I get breathy just thinking about it because we were on fire, wild, passionate, questioning – on the whole, respectable. A physical fight would have been the rarest of sights on our campus. It was an open campus, with anyone free to come and go, so if you needed to blow off some steam you could just take a drive or skateboard or bike or walk and then come back and sit and talk. Did so many a time.

I can’t help but recall a class I taught called “Rap with Ernie” (standing room only in a school where you didn’t have to go to class). We’d lay out the issues of the day and brainstorm ways to lessen the matters that divided us, so we could have a better chance of making our world a better place.
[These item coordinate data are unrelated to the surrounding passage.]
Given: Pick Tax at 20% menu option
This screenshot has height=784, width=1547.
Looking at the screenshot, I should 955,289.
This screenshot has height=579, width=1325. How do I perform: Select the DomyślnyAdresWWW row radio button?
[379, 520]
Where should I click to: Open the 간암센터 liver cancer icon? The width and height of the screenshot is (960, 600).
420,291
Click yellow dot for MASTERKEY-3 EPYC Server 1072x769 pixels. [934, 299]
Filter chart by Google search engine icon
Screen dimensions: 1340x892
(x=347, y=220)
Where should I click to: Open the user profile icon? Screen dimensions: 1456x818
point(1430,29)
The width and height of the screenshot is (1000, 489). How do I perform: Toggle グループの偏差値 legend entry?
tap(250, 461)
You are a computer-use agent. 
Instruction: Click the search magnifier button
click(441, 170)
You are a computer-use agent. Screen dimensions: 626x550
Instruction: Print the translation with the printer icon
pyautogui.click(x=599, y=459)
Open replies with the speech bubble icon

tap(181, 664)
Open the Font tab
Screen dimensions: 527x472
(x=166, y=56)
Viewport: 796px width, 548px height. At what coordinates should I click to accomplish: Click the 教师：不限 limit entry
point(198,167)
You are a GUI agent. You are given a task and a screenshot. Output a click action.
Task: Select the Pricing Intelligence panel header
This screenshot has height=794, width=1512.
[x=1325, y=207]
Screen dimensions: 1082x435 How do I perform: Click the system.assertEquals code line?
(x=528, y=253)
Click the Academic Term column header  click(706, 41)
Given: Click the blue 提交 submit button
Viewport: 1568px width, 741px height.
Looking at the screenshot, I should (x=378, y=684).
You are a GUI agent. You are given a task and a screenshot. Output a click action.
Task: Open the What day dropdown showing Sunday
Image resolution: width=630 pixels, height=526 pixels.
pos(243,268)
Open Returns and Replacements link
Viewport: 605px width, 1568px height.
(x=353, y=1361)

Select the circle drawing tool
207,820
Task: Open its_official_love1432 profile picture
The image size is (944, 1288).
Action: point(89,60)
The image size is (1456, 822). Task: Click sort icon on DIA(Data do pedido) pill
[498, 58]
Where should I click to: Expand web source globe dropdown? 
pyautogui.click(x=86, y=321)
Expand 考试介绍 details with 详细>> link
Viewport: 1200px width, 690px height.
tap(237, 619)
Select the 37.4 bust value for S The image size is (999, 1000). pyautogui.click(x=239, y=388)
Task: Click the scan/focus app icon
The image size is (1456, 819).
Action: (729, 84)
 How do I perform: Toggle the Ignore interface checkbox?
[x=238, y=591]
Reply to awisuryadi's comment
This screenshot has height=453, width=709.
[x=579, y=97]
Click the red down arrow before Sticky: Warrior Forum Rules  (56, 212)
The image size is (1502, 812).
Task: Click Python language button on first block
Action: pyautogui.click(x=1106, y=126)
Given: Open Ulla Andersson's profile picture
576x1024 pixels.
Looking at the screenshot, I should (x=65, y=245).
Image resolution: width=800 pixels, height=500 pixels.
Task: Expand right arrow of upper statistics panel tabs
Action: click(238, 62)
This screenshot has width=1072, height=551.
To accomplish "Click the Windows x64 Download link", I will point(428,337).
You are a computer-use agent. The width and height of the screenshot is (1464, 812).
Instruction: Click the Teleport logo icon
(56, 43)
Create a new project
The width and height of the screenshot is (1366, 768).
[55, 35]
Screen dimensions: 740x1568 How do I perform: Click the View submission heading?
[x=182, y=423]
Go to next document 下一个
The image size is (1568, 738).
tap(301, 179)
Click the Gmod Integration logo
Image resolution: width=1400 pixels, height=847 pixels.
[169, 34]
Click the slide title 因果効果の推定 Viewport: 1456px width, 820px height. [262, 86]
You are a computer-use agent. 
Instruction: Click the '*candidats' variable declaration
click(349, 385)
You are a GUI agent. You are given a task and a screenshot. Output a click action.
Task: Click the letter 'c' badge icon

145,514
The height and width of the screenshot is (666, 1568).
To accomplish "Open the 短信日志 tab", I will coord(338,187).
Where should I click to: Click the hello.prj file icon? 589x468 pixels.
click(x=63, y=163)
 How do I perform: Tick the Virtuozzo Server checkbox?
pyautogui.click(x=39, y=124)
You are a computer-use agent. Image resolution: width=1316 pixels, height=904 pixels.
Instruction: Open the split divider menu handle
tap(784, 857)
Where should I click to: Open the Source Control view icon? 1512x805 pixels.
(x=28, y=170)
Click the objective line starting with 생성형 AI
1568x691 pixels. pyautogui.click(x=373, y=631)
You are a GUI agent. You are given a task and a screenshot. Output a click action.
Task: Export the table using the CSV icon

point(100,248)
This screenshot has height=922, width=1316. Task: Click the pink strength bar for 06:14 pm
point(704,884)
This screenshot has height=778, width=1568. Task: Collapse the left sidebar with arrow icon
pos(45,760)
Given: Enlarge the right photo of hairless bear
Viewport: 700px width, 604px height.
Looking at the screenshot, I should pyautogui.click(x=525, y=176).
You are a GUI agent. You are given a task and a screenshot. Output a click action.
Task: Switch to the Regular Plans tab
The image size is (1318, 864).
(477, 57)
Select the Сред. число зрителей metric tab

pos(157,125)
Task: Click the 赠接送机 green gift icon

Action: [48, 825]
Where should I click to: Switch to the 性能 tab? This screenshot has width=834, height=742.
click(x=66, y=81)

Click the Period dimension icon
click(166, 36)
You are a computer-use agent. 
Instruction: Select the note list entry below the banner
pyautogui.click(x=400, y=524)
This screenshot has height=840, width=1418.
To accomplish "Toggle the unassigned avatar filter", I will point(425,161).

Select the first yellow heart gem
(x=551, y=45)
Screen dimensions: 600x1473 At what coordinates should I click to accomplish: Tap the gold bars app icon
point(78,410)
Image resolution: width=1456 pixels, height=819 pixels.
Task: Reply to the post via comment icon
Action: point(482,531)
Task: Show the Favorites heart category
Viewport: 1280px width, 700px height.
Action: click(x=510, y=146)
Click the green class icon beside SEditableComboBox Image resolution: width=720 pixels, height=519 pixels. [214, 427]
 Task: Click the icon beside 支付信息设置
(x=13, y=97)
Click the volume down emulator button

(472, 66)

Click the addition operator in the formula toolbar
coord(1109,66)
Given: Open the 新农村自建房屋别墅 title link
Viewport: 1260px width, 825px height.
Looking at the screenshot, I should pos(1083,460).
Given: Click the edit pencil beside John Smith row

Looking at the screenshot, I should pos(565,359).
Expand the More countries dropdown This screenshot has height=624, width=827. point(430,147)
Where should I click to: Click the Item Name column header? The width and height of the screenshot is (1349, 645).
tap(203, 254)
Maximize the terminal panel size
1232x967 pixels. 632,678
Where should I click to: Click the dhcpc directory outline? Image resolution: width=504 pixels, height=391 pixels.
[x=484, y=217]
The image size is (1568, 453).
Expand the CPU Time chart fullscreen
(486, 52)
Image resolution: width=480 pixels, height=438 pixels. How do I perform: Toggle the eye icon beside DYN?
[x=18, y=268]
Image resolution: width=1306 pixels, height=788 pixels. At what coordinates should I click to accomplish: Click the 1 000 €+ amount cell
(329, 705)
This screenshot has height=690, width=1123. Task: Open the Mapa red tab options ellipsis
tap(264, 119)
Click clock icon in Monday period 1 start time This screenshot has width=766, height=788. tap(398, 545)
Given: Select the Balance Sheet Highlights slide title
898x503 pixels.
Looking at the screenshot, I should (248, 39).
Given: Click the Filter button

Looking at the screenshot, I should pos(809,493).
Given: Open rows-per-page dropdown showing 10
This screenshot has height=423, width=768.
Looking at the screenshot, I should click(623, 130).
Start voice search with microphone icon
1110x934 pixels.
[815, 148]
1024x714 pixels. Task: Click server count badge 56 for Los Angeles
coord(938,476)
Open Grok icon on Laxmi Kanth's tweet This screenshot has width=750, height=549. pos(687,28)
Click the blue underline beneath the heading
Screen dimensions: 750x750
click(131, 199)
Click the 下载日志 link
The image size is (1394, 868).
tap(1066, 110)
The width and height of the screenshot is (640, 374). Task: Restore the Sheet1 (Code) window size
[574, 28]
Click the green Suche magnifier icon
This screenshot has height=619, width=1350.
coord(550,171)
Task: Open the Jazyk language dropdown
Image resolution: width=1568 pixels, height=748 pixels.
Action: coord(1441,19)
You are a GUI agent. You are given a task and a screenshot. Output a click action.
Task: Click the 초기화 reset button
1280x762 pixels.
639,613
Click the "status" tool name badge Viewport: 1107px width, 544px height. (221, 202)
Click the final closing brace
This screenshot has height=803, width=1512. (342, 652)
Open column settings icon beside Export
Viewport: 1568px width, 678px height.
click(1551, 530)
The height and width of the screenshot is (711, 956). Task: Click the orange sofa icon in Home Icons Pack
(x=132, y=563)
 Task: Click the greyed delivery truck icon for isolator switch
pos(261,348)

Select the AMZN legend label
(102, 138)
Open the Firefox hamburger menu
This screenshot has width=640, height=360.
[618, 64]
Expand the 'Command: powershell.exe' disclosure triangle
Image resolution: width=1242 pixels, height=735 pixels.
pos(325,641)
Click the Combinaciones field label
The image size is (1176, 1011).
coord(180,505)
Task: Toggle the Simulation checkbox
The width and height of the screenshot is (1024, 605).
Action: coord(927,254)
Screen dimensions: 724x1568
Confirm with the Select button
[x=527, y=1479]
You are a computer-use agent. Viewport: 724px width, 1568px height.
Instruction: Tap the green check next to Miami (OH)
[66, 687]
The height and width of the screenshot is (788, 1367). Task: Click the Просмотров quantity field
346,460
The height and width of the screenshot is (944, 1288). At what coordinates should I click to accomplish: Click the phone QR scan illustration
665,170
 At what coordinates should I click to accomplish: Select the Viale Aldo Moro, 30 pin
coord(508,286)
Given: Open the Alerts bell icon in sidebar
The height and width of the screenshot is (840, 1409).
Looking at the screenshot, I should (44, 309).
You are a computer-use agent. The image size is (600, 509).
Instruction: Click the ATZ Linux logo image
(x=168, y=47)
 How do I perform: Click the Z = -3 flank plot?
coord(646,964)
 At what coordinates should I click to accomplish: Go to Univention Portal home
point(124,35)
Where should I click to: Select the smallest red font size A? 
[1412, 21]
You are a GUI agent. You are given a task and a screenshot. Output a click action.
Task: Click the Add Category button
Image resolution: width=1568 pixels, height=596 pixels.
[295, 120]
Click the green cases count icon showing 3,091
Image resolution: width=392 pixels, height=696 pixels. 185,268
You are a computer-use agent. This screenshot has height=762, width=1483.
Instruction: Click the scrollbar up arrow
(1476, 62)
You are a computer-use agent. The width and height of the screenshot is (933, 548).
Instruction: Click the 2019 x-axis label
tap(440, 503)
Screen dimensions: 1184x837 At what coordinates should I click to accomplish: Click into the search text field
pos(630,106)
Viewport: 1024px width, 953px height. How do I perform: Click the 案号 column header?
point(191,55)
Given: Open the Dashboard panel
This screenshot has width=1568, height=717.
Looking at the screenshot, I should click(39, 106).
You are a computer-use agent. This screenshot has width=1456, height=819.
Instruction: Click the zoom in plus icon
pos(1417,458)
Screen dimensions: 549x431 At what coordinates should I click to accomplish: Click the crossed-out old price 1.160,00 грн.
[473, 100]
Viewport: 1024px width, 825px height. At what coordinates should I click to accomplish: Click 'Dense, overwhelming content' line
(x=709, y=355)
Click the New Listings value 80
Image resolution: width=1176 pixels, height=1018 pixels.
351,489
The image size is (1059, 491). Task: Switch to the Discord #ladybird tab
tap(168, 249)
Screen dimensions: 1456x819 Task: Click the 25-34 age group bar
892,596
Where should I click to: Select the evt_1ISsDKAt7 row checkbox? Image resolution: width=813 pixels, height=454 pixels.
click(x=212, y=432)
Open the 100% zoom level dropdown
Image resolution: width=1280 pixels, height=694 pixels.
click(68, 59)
Another class, “History of the Future,” taught by a gifted history and government teacher, did much the same thing, looking at what has been and what was and what might be – and in neither class, in all our critical thinking, did we predict a world where people would threaten children with guns while they were at play.

We believed in lifelong learning, though, and, when it comes to guns, we Americans need to learn, in these times, how to talk about this fascination we have with firearms and learn how to stand up to the NRA who spends billions of dollars to distract us from even trying to solve this horrible national problem.

I can’t think of John Muir Alternative School, in light of the gun incident which turns out to be a paintball and replica gun incident (which, to me, keeps the incident in the category of a menacing incident) without thinking such thoughts. My love goes out to my descendants on the Muir Family Tree. I hope, after this scare, that they are emotionally and psychologically as sound as they can be. And I hope the perpetrator gets the help he so desperately needs as we strove to be compassionate at my old school. Love ruled our day.